Интерес к новой продукции стали выказывать самые разные организации и предприятия. Теперь Владимиру Владимировичу, помимо того, чтобы решить, как же и куда реализовать странную продукцию, приходилось думать еще и о том, как откреститься от сатанистов, денно и нощно околачивающихся вдоль заборов предприятия. Сатанисты жгли костры, тянули заунывные песни и вступали в неформальные отношения с грузчиками и птичницами.

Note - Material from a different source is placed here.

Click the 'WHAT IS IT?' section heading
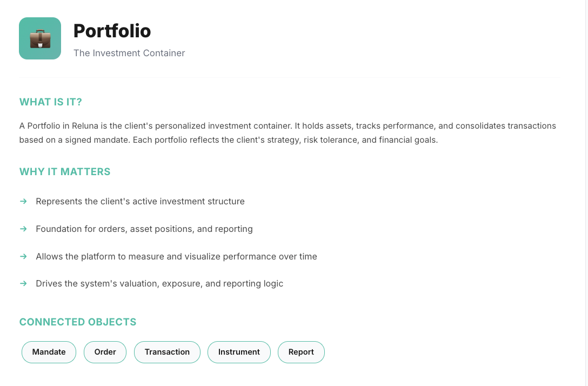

Основные подъезды к ферме были перекрыты пикетами «Гринписа», которые, как ни парадоксально, проводили ночи у сатанистских костров, угощали парней в черной коже печеной картошкой и рассказами о светлом, экологически чистом будущем, в котором место найдется всякому, кто пожертвует на благое дело долю малую из своего бюджета.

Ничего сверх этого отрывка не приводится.